[Exercise requirements]
When a line in the listing contains the string "Apple", pick it out and copy it.

[Given records]
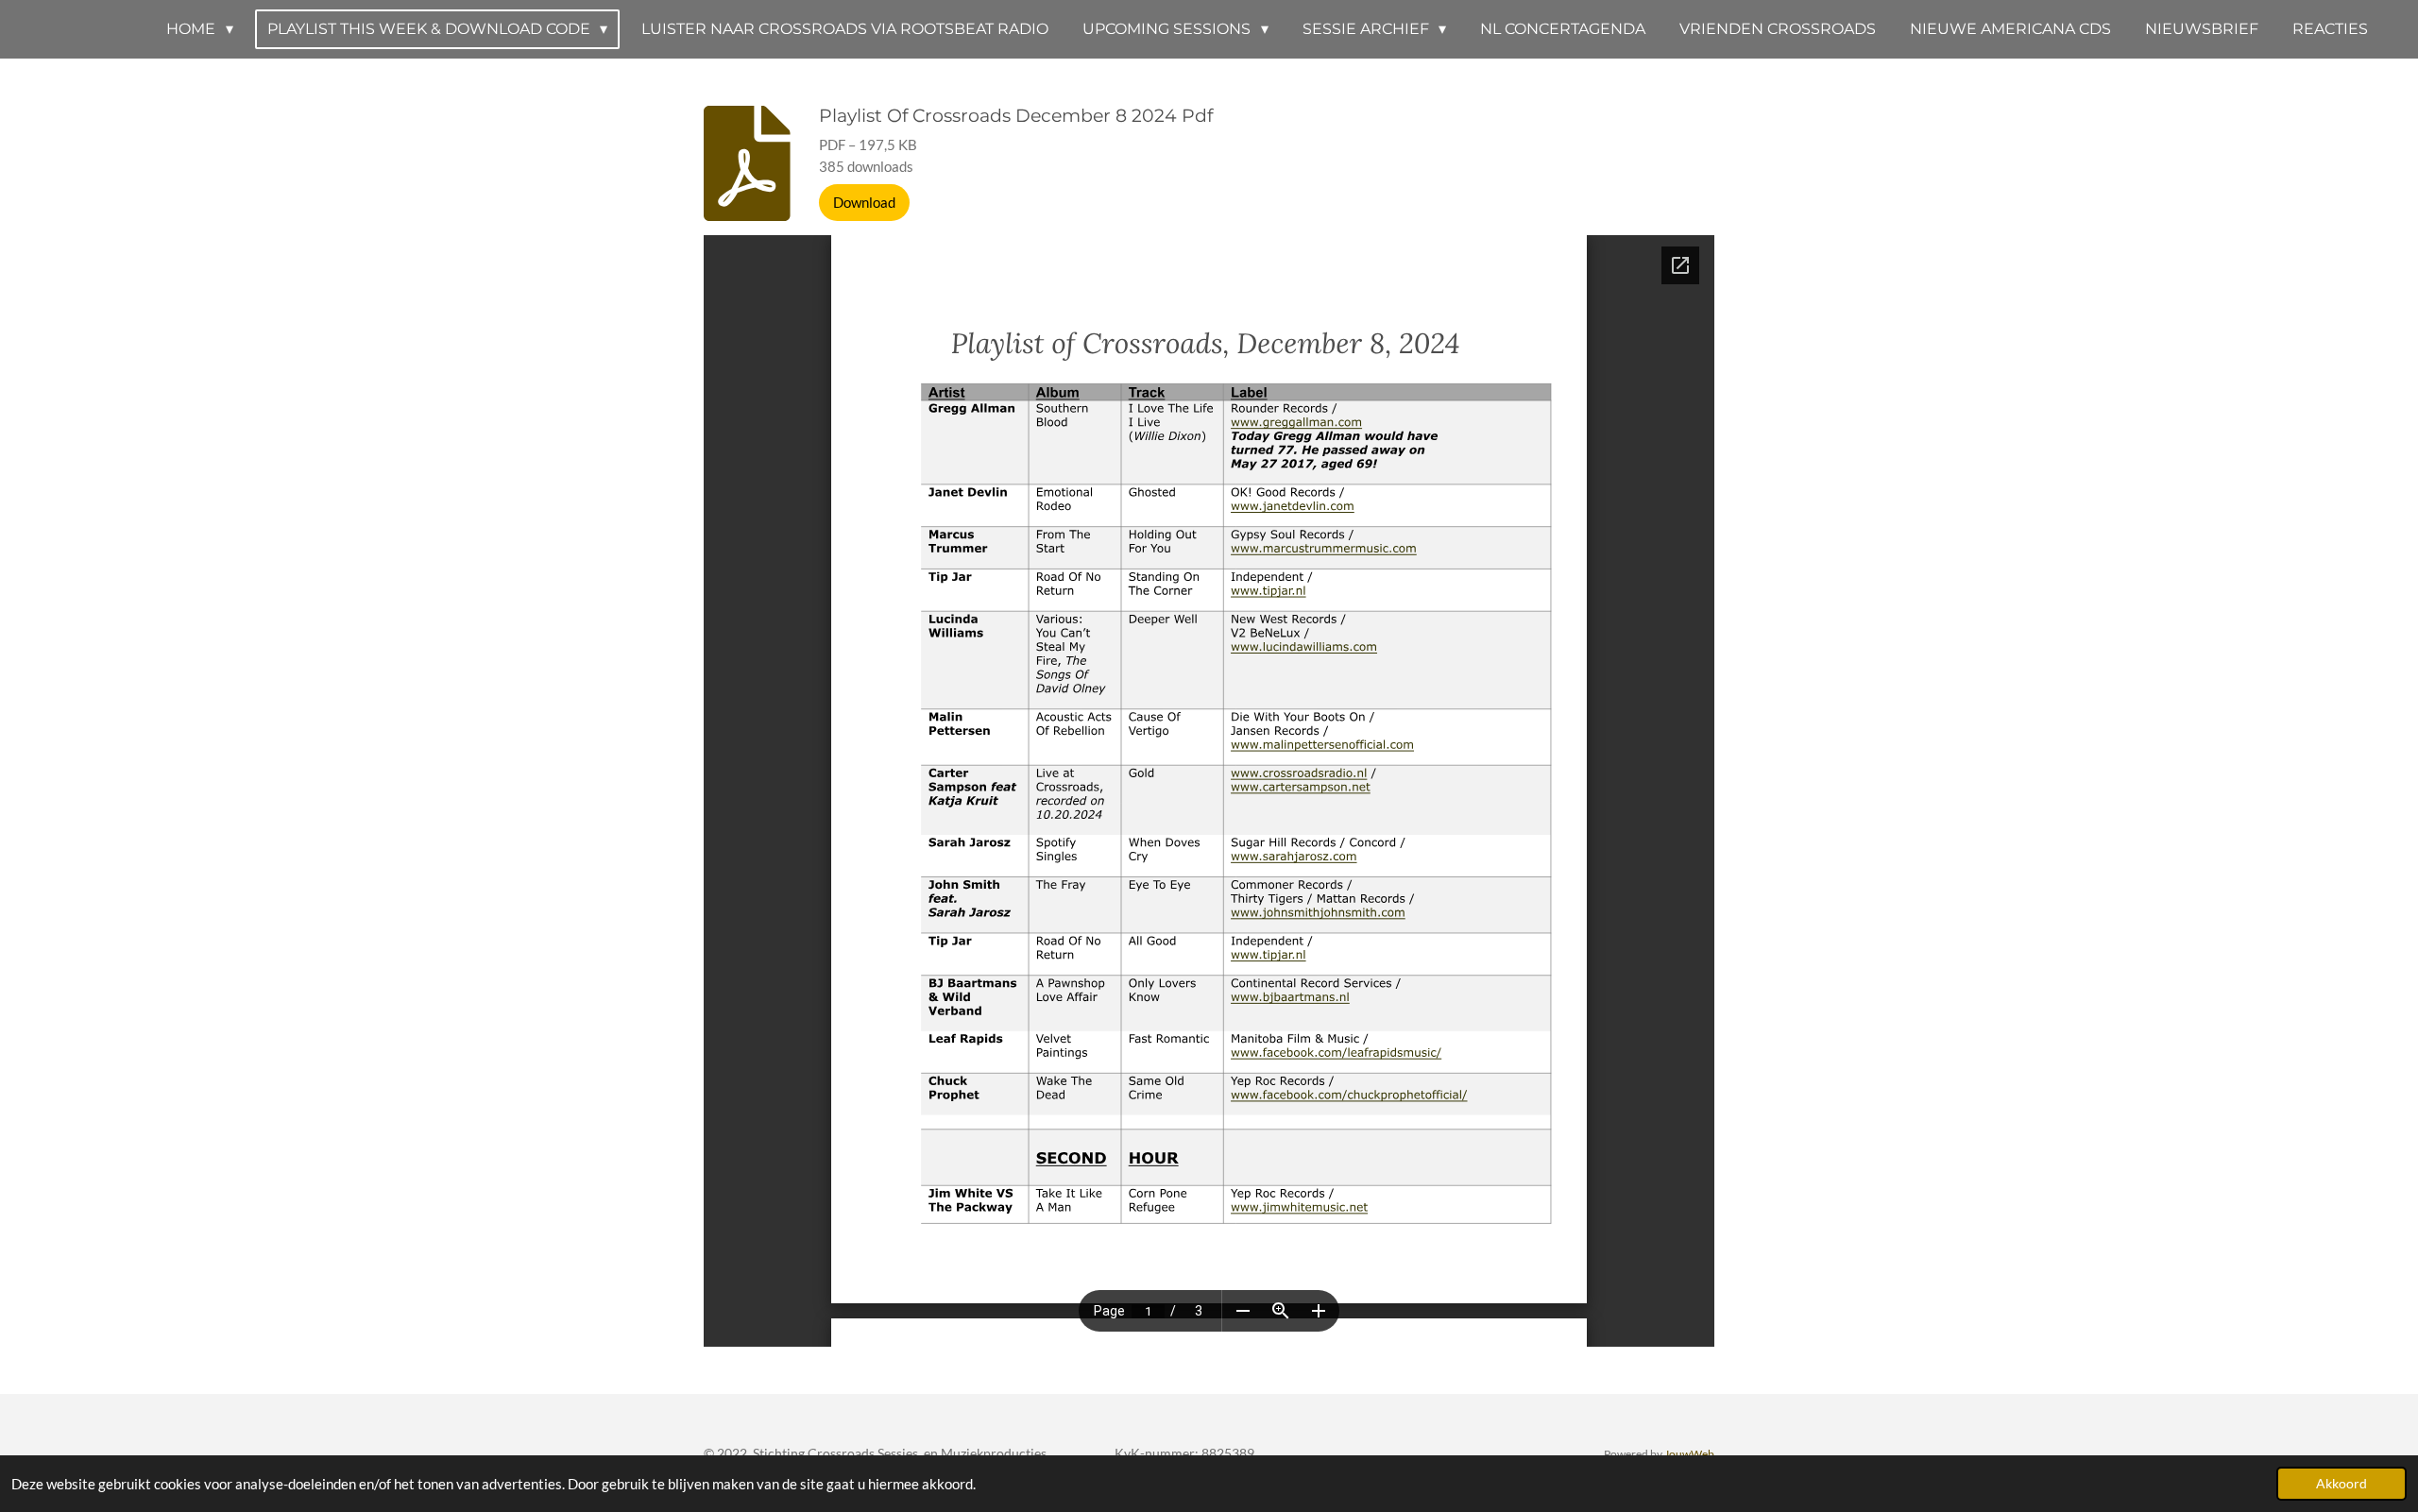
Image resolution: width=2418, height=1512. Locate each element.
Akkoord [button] (2341, 1483)
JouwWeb (1689, 1453)
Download (864, 202)
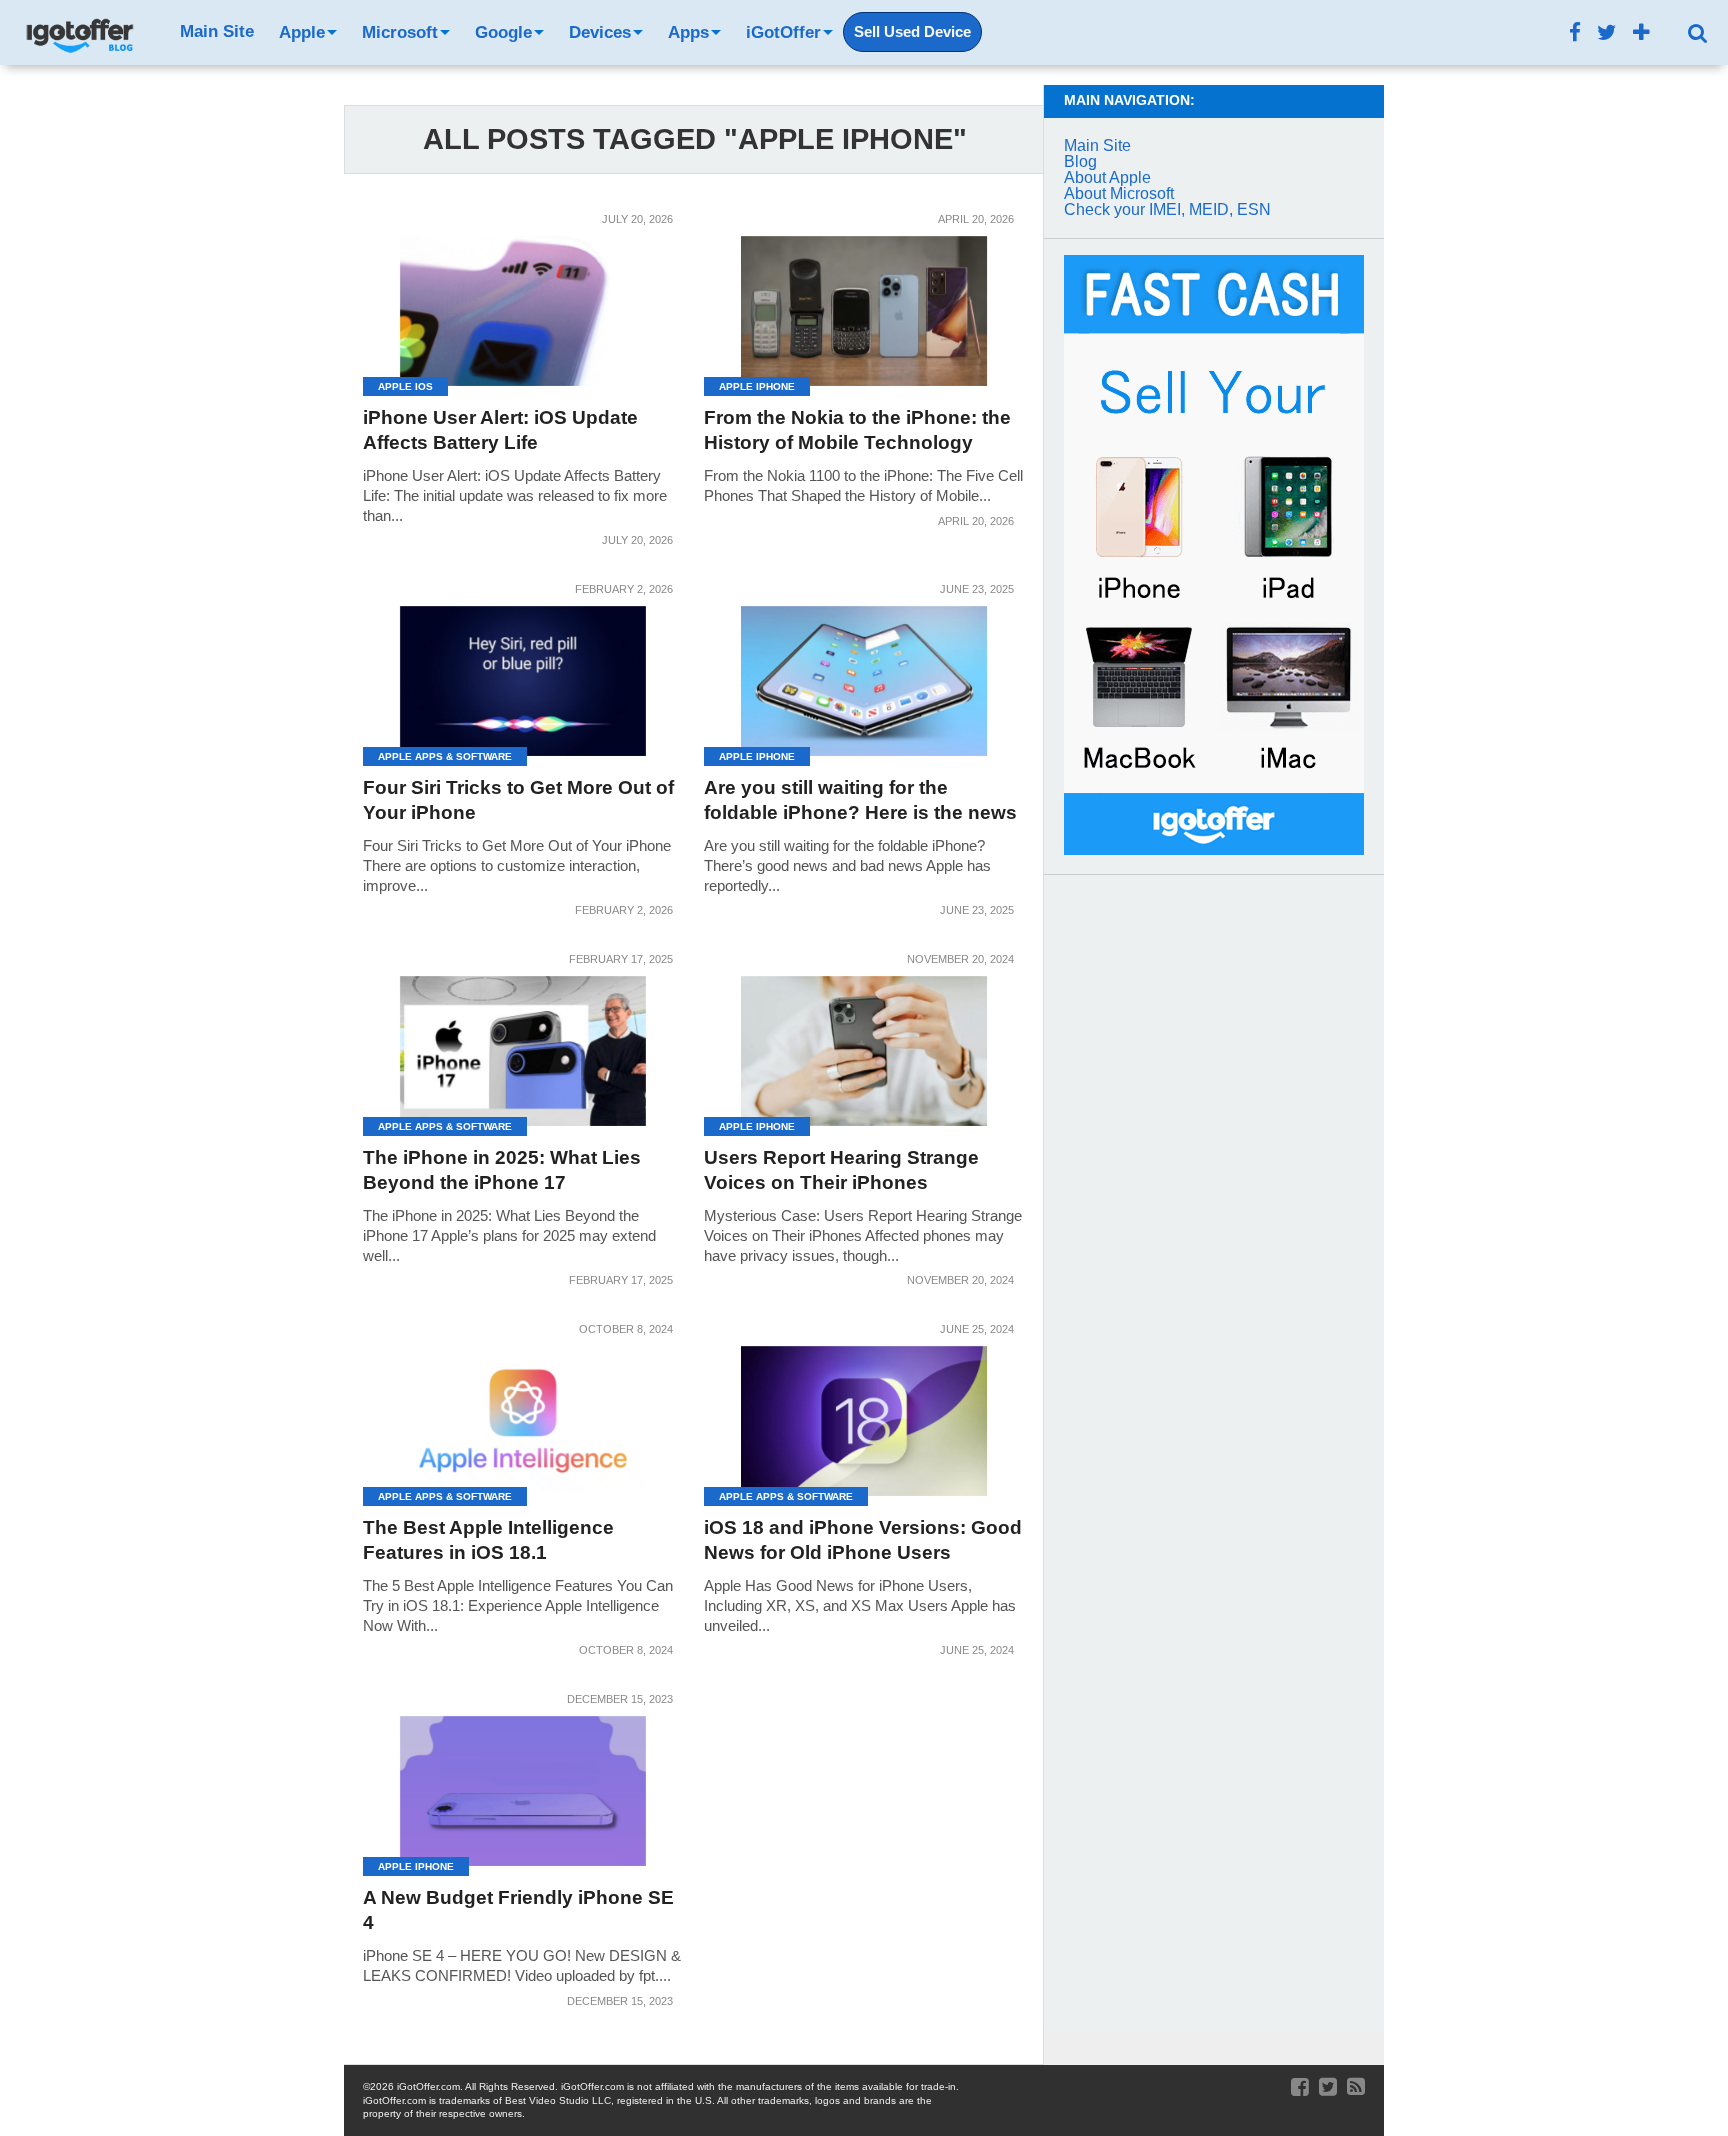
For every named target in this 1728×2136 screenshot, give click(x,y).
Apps (688, 32)
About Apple (1107, 177)
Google (503, 32)
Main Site (217, 31)
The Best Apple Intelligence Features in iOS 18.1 (488, 1540)
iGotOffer (783, 32)
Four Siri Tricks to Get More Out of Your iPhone (518, 800)
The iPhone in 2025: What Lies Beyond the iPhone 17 (502, 1170)
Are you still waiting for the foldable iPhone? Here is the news (860, 800)
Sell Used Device (912, 32)
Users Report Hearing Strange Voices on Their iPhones (841, 1170)
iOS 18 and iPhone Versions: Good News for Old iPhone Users (863, 1540)
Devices (600, 32)
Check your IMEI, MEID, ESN (1167, 209)
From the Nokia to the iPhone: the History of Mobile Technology (857, 430)
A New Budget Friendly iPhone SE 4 (518, 1910)
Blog (1080, 161)
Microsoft (400, 32)
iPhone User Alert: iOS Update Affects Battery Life (500, 430)
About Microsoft (1119, 193)
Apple (302, 32)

[Completed task]
About Apple (1107, 177)
The Best Apple Intelligence Features in iOS 18.1 (488, 1540)
Apple (302, 32)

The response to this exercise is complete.